第8話 貧乏人 VS 御曹司

 花形美が「プロボウラーを目指す」と宣言してから草薙も俄然(がぜん)火が付いた。花形美が入社前までは1つのレーンで投げるヨーロピアン方式で投げて居たのだが、プロテストやボウリング大会ではアメリカン方式が主流であり、草薙もプロテストに備えアメリカン方式に切り替えた。


(ボウリングの大会では勝ち抜き戦では無く、総当たり戦を採用される事が多いのでボウリング場のフロント係はアメリカン方式の事をリーグと呼ぶことがあります。


 リーグ戦の場合奇数から始まる2つのレーンを使って投げるので、ヨーロピアン方式と違い2つのレーンコンディションを把握『はあく』しなくてはなりません。


 ヨーロピアン方式で大会が行なわれると、1つのレーンだけを使うので運良くレーンコンディションが良いレーンに当たった選手は有利になり、運悪くレーンコンディションが自分に合わないレーンに当たった選手は不利になるため公平性に欠け、その結果、大会ではリーグ『アメリカン方式』が主流となっています)


 2人は(店長が配慮してくれてくれていたとは露『つゆ』知らず)平日の休みが重なる事が多く、当然2人で2レーンを使って実戦さながらスコアを競い合ってゲームを行なった。
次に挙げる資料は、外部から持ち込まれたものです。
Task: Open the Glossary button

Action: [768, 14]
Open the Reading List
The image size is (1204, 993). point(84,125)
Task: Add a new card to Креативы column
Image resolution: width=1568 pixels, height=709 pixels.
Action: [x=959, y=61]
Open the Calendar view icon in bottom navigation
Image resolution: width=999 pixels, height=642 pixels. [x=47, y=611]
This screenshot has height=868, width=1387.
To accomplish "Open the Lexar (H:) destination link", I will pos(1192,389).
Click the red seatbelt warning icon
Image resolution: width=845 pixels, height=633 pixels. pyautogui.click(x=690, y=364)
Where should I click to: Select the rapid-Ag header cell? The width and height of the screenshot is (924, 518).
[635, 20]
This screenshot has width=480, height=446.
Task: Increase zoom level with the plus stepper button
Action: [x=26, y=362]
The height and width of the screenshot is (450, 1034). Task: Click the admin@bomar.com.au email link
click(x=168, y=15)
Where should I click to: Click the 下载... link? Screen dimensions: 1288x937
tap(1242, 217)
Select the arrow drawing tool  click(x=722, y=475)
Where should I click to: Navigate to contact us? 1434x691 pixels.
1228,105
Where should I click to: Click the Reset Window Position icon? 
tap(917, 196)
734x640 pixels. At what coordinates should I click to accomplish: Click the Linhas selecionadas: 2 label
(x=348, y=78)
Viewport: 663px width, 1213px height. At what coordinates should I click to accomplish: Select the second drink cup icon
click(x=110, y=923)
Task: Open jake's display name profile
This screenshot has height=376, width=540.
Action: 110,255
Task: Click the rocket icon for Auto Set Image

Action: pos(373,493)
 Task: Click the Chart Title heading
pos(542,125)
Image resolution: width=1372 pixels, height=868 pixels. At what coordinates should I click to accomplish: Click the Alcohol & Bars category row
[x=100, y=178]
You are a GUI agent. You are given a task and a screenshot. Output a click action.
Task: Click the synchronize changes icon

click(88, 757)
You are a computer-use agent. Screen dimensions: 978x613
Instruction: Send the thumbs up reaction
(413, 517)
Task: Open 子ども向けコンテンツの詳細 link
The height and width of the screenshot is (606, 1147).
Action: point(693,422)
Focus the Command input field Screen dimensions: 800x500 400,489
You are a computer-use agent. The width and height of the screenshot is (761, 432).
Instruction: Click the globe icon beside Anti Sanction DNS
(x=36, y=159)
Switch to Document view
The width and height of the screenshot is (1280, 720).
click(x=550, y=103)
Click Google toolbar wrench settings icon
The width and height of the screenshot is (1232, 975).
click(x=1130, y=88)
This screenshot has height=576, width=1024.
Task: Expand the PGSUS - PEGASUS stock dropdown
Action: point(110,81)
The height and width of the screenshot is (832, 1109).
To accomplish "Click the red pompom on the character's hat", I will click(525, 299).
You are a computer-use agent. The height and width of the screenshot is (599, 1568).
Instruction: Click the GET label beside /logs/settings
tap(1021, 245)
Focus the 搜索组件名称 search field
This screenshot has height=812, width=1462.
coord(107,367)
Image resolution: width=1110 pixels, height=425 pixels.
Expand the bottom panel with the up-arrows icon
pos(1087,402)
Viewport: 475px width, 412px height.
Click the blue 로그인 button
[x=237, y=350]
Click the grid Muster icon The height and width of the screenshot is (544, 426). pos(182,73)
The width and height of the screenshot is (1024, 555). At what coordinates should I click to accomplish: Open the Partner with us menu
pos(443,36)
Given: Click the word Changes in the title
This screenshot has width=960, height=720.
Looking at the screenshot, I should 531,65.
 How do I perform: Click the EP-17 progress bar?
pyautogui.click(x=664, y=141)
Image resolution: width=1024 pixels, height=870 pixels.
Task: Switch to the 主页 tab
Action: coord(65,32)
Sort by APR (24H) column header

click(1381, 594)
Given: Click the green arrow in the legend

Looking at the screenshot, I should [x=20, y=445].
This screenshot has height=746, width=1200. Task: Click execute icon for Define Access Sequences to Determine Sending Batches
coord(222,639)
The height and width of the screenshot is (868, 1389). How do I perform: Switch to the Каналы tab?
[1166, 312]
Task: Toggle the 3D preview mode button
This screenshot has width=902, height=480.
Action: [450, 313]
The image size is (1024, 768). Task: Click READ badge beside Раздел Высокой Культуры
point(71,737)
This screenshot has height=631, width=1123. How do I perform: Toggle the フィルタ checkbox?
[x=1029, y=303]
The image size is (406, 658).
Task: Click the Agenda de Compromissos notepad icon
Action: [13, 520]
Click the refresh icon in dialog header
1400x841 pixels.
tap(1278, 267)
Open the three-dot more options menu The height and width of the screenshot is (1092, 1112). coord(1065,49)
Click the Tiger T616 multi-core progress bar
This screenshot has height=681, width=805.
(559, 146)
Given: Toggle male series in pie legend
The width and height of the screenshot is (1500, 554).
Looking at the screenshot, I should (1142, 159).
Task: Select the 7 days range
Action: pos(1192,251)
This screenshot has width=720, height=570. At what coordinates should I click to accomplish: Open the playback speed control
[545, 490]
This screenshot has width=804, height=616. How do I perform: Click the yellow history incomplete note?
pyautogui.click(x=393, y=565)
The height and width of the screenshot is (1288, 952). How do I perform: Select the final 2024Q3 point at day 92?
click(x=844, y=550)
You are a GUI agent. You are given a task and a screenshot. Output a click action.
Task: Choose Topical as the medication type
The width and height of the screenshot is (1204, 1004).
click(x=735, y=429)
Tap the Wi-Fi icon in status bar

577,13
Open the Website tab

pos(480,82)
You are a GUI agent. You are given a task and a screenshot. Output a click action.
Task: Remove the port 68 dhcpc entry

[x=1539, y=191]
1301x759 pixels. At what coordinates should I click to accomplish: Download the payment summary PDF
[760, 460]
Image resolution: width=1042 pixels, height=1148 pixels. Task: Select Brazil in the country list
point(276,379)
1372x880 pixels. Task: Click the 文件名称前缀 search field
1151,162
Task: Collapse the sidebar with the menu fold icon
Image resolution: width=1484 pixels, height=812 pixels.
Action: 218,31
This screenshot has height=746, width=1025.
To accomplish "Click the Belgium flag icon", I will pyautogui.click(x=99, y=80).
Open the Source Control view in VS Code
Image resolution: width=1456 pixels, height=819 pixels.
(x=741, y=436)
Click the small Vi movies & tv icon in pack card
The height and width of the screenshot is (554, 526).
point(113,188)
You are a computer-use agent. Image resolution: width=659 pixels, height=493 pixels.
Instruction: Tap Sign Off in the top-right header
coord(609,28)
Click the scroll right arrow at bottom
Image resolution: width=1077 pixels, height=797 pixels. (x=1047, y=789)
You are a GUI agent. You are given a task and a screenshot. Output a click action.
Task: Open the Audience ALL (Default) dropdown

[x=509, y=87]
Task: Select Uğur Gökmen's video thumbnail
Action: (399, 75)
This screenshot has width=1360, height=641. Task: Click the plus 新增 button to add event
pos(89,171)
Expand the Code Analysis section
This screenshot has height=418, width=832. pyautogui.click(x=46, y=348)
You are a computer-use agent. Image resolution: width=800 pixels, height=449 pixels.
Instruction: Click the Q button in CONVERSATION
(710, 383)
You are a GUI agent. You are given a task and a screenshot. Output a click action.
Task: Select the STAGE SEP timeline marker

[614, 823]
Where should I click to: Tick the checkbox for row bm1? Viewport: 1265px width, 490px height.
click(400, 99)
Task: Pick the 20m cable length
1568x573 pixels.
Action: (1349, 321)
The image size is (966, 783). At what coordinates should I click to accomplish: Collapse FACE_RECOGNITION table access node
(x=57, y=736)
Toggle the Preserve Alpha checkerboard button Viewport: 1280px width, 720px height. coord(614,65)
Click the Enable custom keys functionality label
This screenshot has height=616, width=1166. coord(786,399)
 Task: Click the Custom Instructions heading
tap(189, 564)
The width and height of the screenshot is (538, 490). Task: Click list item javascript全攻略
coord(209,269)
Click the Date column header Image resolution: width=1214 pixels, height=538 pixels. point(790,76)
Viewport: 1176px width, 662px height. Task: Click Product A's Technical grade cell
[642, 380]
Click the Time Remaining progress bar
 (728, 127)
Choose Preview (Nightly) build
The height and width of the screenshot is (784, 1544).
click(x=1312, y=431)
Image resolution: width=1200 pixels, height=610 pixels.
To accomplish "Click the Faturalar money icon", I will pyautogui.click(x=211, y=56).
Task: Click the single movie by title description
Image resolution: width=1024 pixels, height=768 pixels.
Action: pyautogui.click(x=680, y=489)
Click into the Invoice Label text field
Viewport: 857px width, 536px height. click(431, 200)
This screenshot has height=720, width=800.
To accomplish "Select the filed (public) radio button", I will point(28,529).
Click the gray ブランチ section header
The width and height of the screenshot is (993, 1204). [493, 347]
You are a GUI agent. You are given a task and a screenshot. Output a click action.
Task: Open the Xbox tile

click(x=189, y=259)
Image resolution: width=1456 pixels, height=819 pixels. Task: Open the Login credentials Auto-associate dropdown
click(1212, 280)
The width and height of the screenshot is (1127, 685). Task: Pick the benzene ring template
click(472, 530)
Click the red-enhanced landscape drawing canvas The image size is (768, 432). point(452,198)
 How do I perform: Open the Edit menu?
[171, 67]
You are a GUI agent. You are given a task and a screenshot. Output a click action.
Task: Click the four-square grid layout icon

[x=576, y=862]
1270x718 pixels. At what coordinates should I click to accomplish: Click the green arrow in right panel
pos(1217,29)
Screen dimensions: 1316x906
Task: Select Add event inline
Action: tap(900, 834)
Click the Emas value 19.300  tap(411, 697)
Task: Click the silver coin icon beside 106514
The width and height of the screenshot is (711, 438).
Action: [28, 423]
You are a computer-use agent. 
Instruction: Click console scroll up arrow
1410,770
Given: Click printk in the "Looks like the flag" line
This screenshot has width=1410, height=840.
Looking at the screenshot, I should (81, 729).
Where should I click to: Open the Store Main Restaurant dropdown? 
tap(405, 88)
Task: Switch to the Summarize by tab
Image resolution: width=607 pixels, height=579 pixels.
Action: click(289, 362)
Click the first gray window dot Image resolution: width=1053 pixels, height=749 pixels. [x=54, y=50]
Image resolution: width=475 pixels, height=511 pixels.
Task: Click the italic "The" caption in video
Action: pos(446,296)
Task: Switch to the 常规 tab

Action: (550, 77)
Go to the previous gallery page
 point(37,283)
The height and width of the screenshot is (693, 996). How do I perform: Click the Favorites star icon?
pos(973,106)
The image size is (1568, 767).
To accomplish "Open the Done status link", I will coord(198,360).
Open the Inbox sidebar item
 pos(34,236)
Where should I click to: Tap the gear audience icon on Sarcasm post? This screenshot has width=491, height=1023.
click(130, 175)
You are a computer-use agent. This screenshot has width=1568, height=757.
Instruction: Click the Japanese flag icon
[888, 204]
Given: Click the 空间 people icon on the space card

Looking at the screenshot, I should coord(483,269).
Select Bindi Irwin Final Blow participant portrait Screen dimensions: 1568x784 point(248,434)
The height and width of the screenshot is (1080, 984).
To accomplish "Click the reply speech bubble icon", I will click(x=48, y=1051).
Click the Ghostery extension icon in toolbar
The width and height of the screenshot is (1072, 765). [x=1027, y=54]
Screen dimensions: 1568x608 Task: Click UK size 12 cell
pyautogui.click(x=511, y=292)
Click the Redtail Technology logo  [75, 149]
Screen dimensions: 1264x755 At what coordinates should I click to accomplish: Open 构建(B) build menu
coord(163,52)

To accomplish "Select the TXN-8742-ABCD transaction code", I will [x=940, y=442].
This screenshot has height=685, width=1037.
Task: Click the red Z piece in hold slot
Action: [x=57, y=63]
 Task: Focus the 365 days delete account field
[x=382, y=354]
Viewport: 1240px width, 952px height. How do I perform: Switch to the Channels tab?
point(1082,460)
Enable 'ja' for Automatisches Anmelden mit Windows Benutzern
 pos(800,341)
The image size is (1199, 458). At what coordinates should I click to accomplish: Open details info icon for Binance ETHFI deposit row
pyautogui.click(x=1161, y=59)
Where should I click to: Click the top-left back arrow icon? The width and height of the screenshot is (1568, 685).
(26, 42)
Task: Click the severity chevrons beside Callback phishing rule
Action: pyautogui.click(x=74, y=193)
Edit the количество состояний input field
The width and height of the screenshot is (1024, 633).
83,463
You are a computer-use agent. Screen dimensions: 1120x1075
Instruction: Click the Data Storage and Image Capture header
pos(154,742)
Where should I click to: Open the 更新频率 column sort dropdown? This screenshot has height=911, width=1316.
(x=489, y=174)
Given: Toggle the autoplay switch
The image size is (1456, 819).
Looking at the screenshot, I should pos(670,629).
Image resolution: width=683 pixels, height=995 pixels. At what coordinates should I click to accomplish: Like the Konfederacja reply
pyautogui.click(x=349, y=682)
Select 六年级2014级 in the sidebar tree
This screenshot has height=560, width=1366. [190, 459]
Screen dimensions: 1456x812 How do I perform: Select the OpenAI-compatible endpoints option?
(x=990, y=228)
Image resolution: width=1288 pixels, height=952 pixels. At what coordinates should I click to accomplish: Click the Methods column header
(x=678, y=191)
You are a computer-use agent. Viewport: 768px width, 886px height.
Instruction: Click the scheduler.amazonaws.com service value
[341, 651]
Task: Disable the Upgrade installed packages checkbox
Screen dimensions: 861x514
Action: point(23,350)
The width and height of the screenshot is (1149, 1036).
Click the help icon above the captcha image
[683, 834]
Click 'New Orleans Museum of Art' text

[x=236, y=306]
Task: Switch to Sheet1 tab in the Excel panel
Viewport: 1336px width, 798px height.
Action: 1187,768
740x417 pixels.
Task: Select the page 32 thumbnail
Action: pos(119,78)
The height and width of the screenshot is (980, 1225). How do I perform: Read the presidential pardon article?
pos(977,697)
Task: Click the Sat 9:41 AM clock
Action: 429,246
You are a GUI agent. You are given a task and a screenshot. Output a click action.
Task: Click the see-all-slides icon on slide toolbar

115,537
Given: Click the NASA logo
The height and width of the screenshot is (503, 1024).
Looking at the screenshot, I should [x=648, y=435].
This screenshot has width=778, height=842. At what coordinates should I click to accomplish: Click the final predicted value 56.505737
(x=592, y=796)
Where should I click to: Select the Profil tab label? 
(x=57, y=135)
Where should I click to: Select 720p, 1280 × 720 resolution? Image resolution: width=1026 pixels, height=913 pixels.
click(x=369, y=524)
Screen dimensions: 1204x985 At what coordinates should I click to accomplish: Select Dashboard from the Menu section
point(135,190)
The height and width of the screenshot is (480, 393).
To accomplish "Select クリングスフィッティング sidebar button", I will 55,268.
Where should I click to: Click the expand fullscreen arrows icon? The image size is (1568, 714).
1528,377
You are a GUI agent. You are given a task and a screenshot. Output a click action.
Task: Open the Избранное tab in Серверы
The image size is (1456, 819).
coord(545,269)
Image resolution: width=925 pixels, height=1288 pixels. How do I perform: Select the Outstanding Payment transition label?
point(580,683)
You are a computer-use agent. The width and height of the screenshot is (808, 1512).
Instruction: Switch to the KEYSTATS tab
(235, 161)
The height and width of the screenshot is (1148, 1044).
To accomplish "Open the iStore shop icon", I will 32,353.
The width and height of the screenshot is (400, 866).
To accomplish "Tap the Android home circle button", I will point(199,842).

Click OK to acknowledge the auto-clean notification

 草薙は花型美の使っているボールを見て、不思議そうに尋(たず)ねた。


「鶴君の使っているボールは僕のと色違いだけど、プロショップで手に入るキャンペーン ボールじゃないか、君なら高価だけどもっと曲がるボールが手に入っただろうに」


「はい、草薙先輩の仰る通りでございます。しかしながら2人のプロにアドバイスを受けた所、プロテストの実技ではかなり悪いレーンコンディションだと聞かされ、得意のフックよりも安定したカーブの方がテストに受かりやすいと教えて頂いたので、あえてコロンビアとアローを選びました」


「フックが得意なのか、それじゃあゲームの初めだけ君のフックを見せてくれないか」

「かしこまりました」


 1ゲーム目、花形美は得意のフックを使い、草薙も負けじと鋭いカーブで応酬(おうしゅう)した。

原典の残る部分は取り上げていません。